Tuesday, 14 January 2020: 10:45 AM
253B (Boston Convention and Exhibition Center)
The detection and mapping of lightning from space has been around since the mid-1990s with the NASA Optical Transient Detector and TRMM Lightning Imaging Sensor. However, the launch of the Geostationary Lightning Mapper (GLM) in 2016 ushered in a new era of space-borne lightning measurements, allowing for the capability to use lightning in the operational community, while improving the usage of lightning data to the scientific community. As with any new instrument, understanding how these observations relate to previous knowledge is imperative. One parameter that GLM provides and has not been heavily investigated is the total optical energy and its relation to a storm’s updraft. The results of Conrad et al. 2019 showed that a direct relationship between the storm’s updraft and the total optical energy may not exist, however, inferences about the storm’s updraft by using optical energy in tandem with other remotely sensed information may be possible. Conrad et al. 2019 also showed that trends in the flash rates between the LMA and GLM also differed in relation to the storm’s updraft. It was hypothesized that as a storm’s updraft increased in size and magnitude, a decrease in the optical energy would be observed.

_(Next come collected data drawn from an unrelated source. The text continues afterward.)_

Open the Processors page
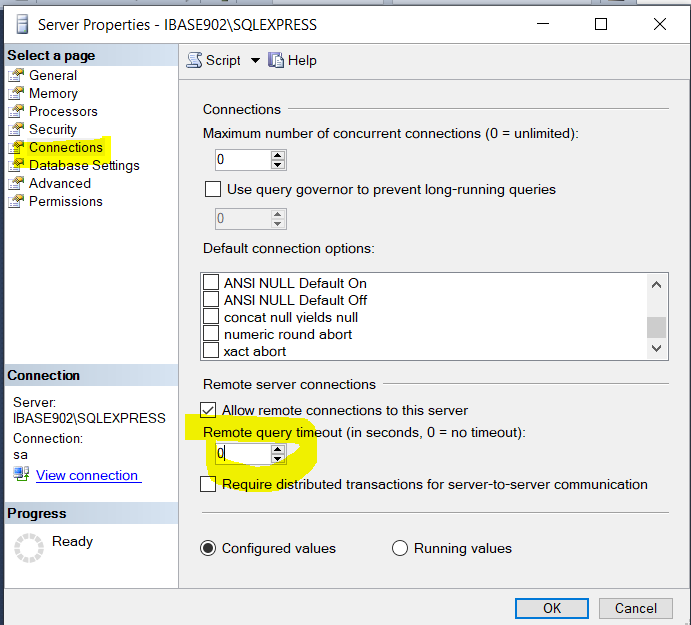 tap(63, 111)
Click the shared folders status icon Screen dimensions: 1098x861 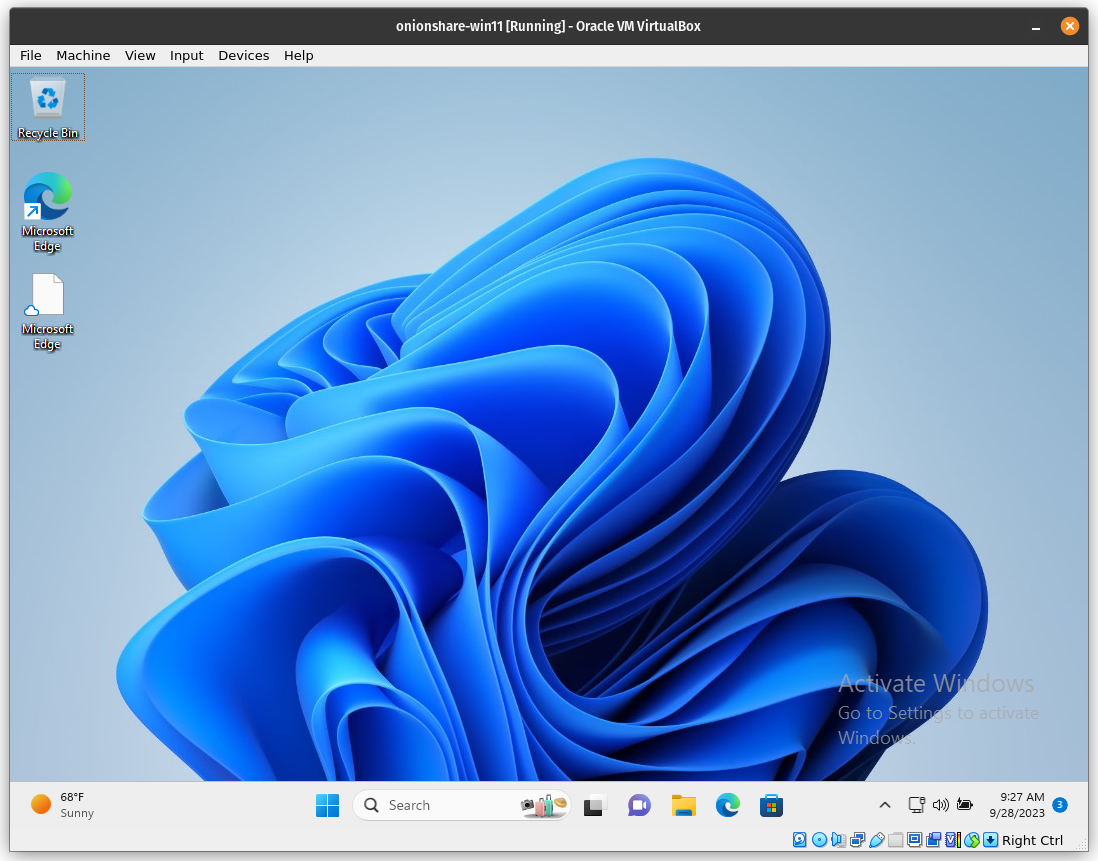[x=895, y=840]
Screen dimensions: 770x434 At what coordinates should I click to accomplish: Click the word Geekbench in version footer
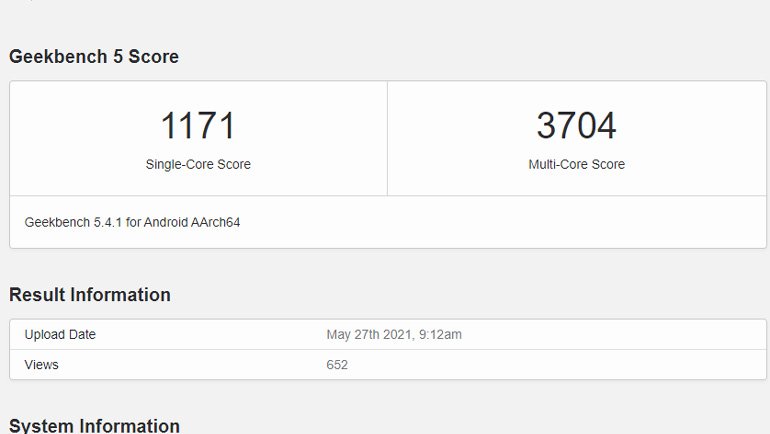click(55, 222)
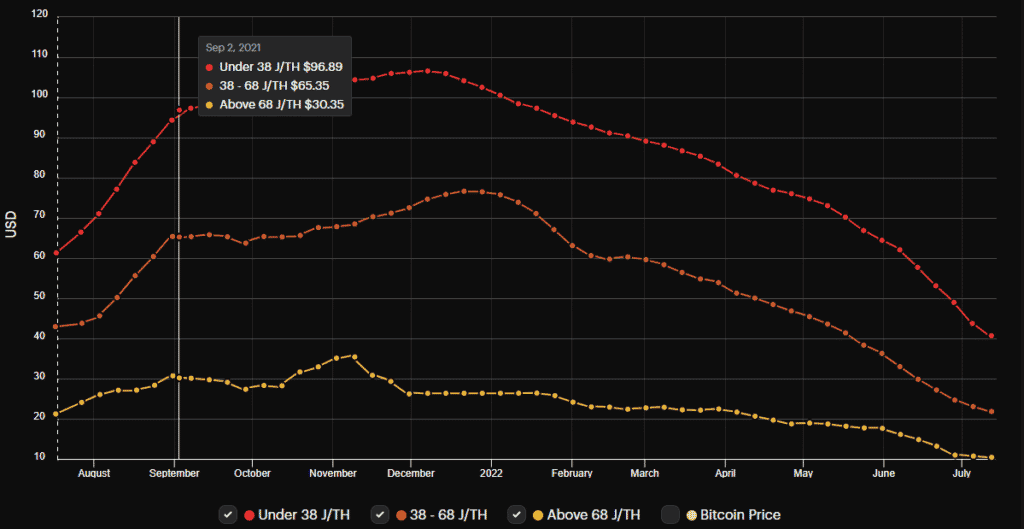Click the 2022 label on the x-axis
This screenshot has width=1024, height=529.
pyautogui.click(x=491, y=473)
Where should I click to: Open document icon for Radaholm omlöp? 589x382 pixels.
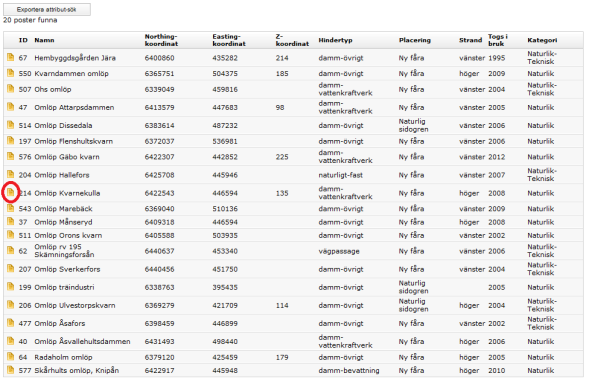pos(11,357)
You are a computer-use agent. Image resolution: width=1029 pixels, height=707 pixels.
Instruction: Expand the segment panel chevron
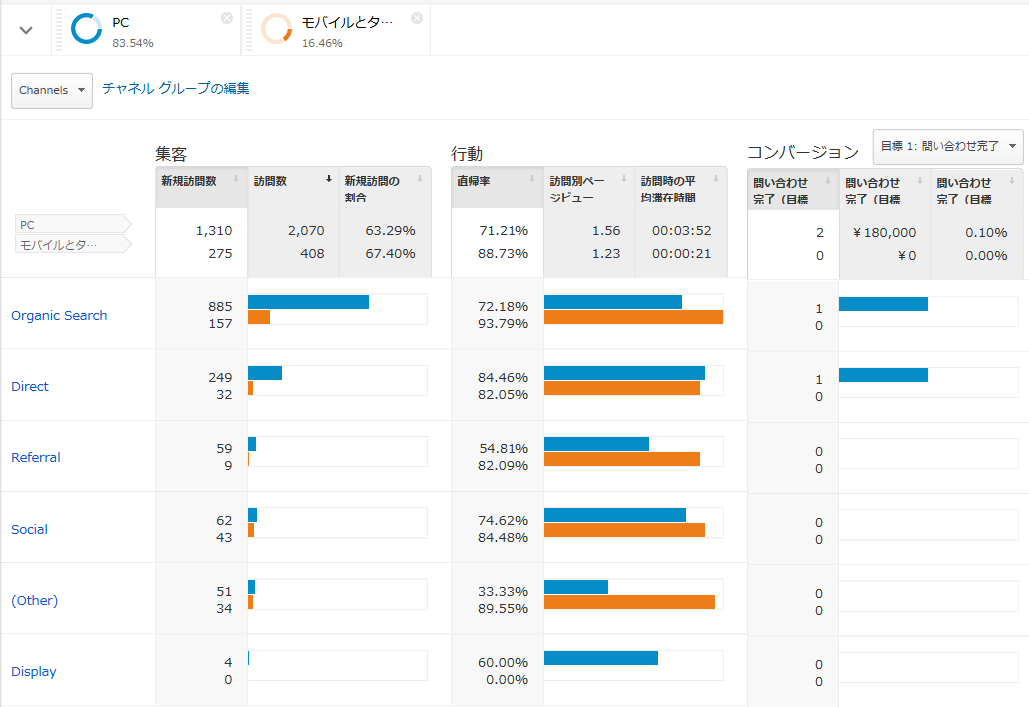[26, 30]
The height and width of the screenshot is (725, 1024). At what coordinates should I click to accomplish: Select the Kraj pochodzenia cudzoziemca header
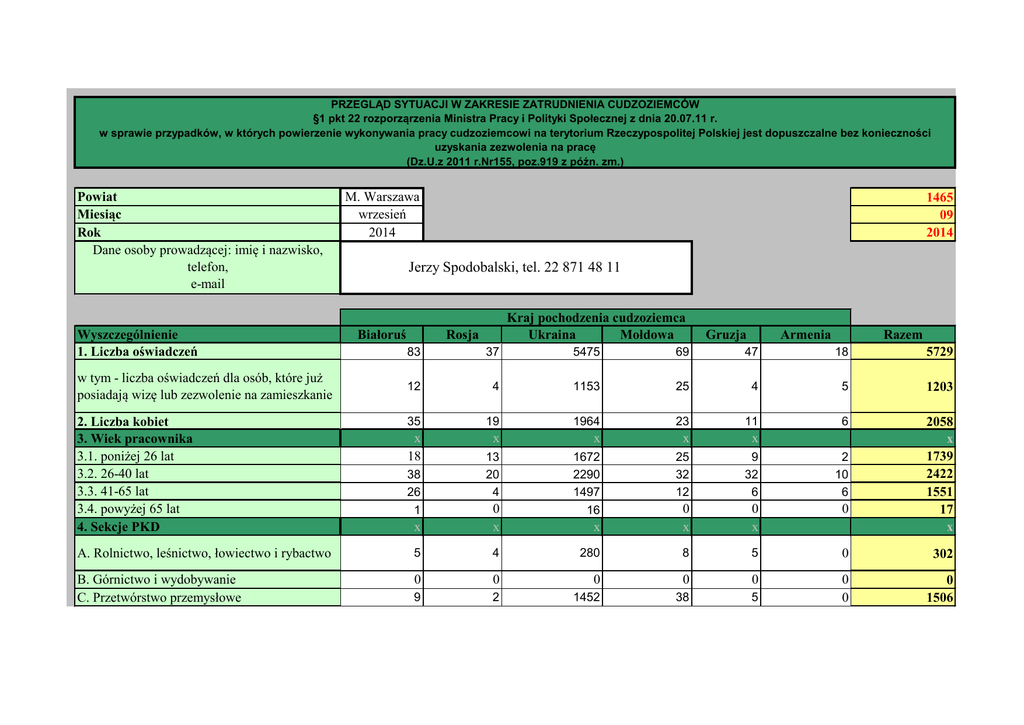(595, 317)
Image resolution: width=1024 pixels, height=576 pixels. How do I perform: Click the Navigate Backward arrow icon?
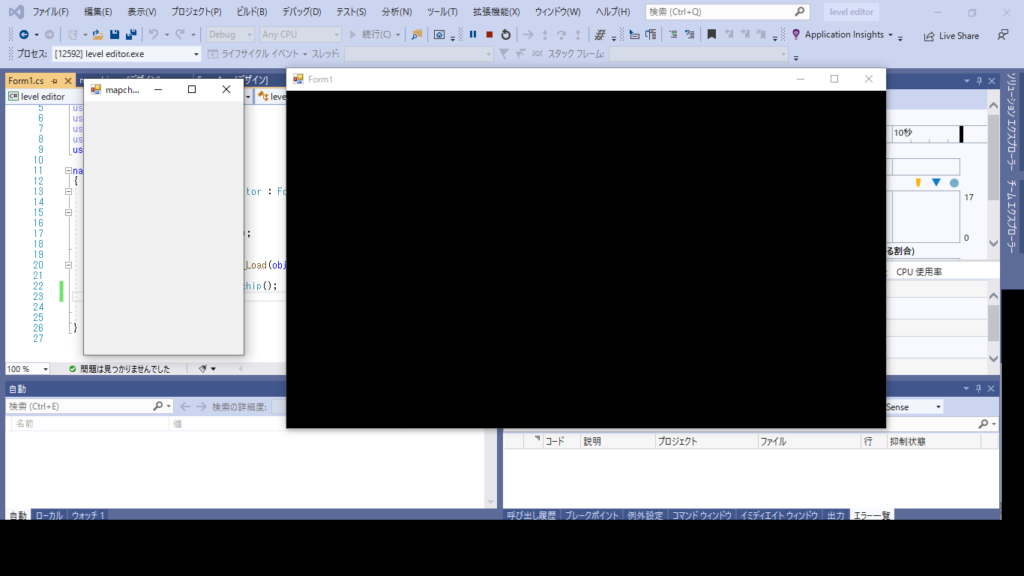[x=22, y=35]
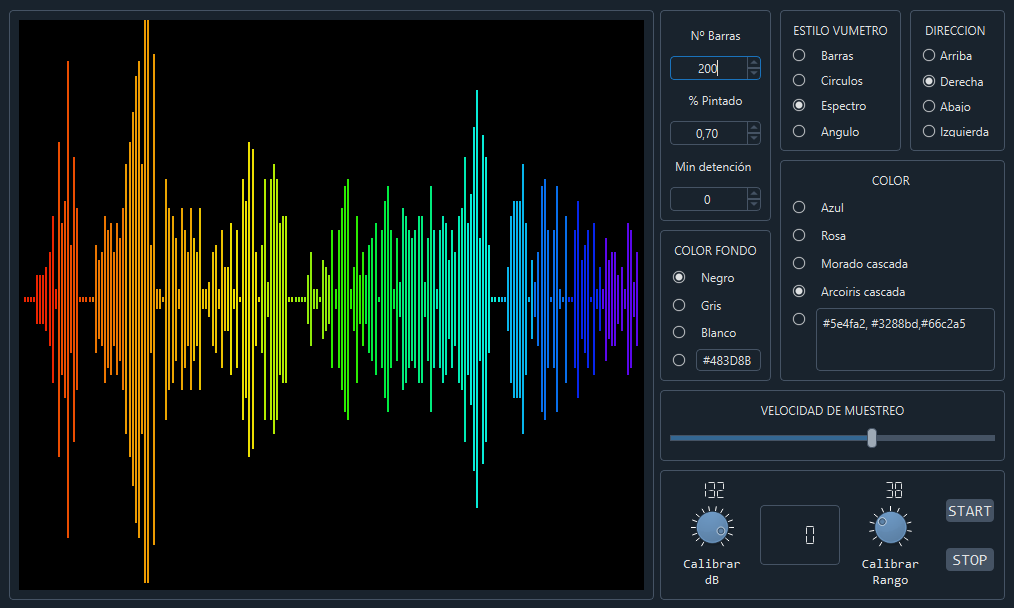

This study will focus on individual flashes to support some of the hypotheses set forth in Conrad et al. 2019. Analysis of individual flashes will be performed at different phases of the supercell’s life-cycle (intensifying, mature, weakening, etc.) to characterize how changes in the storm’s kinematic and microphysical properties impact lightning flash properties, specifically the total optical energy. The storm of interest occurred on 22 April 2017 in northern Alabama, producing copious amounts of severe hail and an EF-0 tornado in Skyline, AL. Data from the GOES-R Calibration/Validation and VORTEX-SE field campaigns will be used, with a specific focus placed on instruments located on the NASA ER-2 aircraft, such as the Cloud Radar System (CRS), Cloud Physics Lidar (CPL), and Fly’s Eye GLM Simulator (FEGS). Additional data from the NOAA P-3 may also be investigated. It is hypothesized that flashes with a lower optical energy measured by GLM will have a smaller Convex-Hull area, increased turbulence along the sides of the updraft, and increased cloud top height, while the inverse is expected for flashes with higher optical energy.